OMO時代のリテールデジタル戦略 #01

ECがないと店舗の売上が減る時代。オムニチャネルとOMOの違い、理解していますか?

 はじめまして。唐笠 亮(からかさ りょう)と申します。ショッピングセンターPARCOをはじめとする商業施設やリテール企業のオムニチャネル・デジタルシフトを推進・支援しています。本連載では、リテールのデジタル戦略におけるテーマやキーワード、事例を取り上げ、日頃感じている現場での感触なども合わせ、考察を深めていきたいと思います。
 

オムニチャネルとは? OMOとは?


 「OMO(Online Merges with Offline)」というキーワード、最近よく耳にしますよね。O2O、オムニチャネル、ビッグデータ、DX(デジタルトランスフォーメーション)……。消費者の情報収集行動や購買行動の変化に合わせて、リテールのデジタル戦略におけるテーマやキーワードも変わってきました。

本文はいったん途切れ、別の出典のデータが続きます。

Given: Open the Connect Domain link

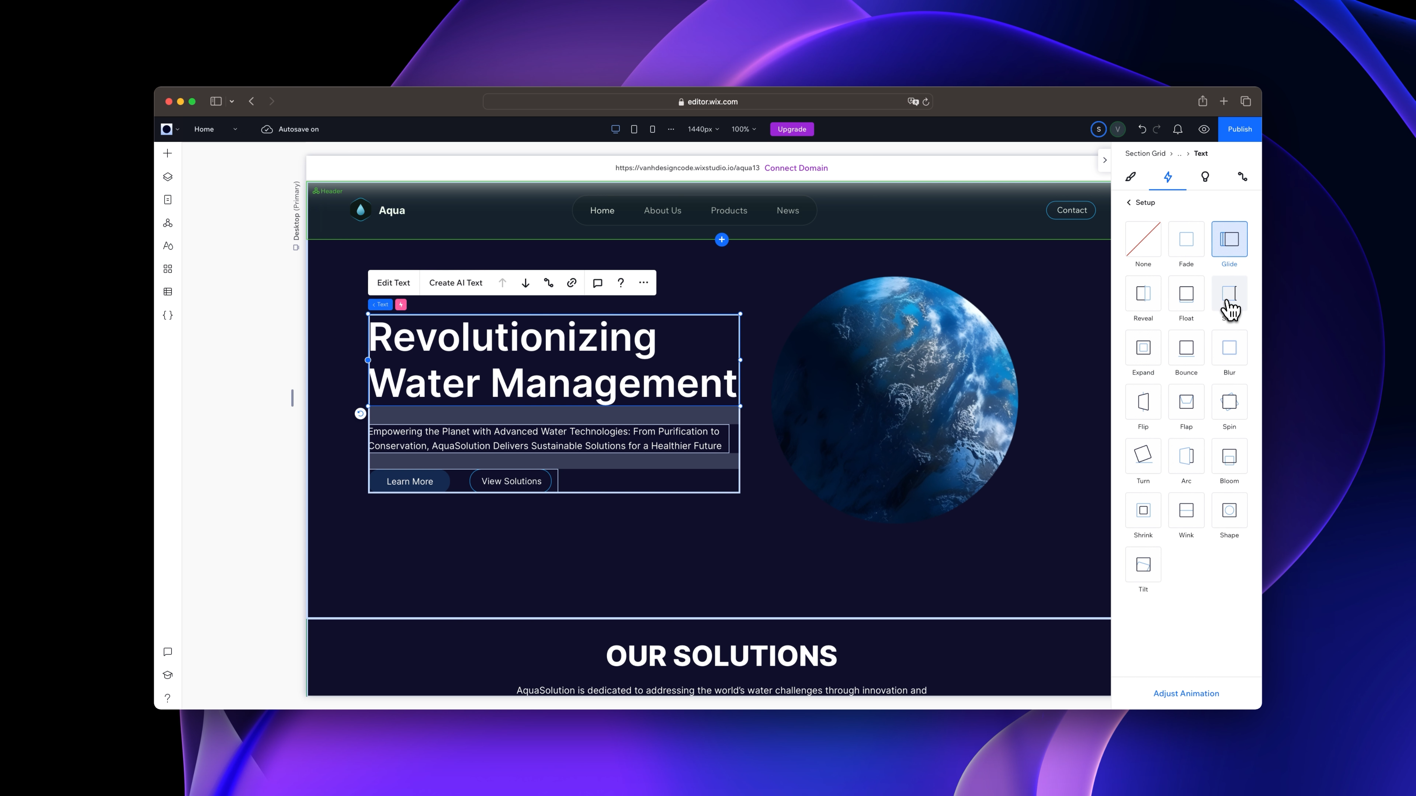Looking at the screenshot, I should pos(795,168).
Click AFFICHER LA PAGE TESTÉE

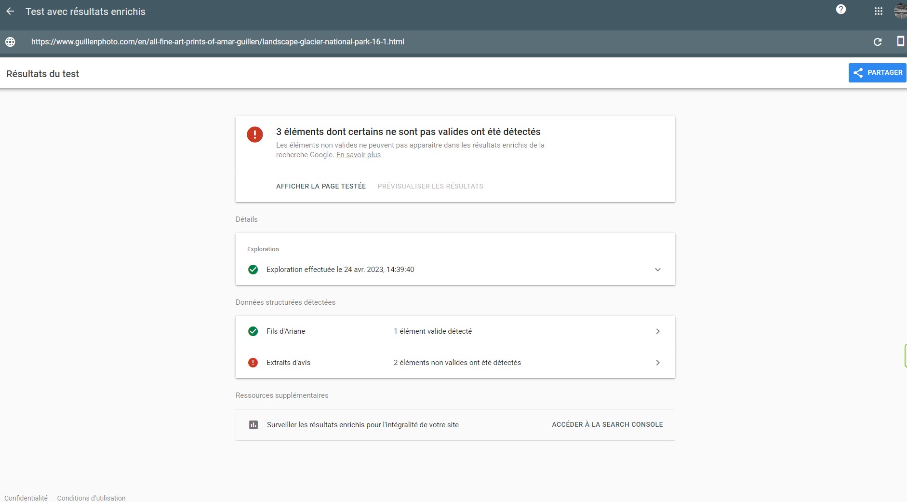[321, 186]
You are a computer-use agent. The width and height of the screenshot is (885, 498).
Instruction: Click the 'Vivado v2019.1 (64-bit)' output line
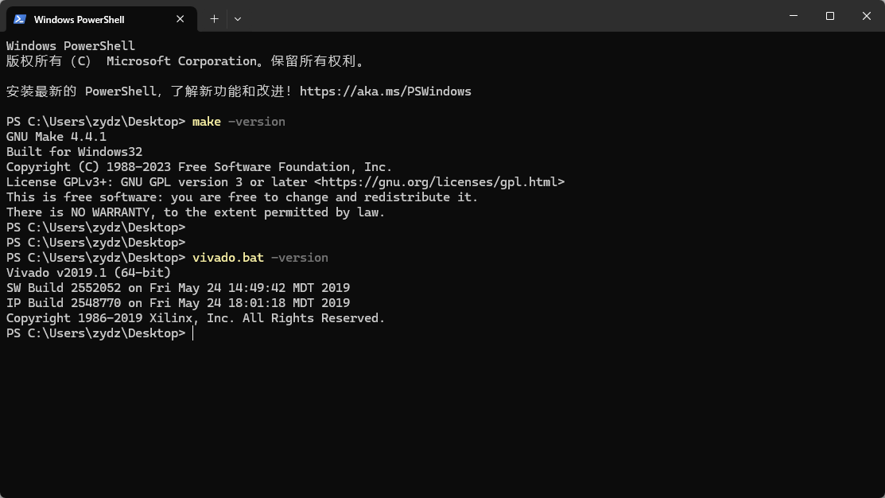tap(88, 273)
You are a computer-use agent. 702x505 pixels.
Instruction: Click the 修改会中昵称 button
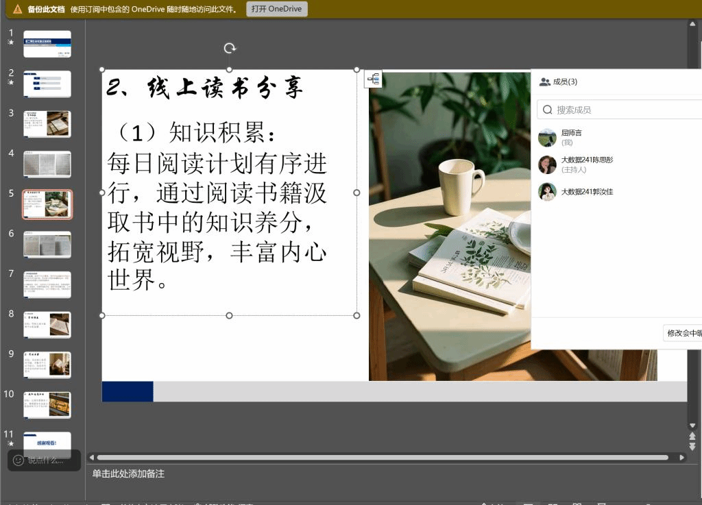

 私が様々な企業のデジタル戦略をお手伝いしている中で、近頃では「“OMOオムニチャネル”を実現するにはどうしたら?」という聞き方をされたり、OMOと掲げられたプロジェクトが実際にはオムニチャネル的な取り組みであったり、オムニチャネルとOMOが同一視されていると感じることが多くなってきました。

 オムニチャネルが言われ始めたのは、2013~2014年頃からだったと記憶していますが、当時からオムニチャネルというキーワードは茫洋(ぼうよう)としていて、定義が難しかったように思います。



-オムニチャネルって、つまりどういうこと?

 リアル店舗とEC(※)の顧客や販売、在庫データを統合すること? それとも、リアル店舗とECでのサービスを同質に近づけること?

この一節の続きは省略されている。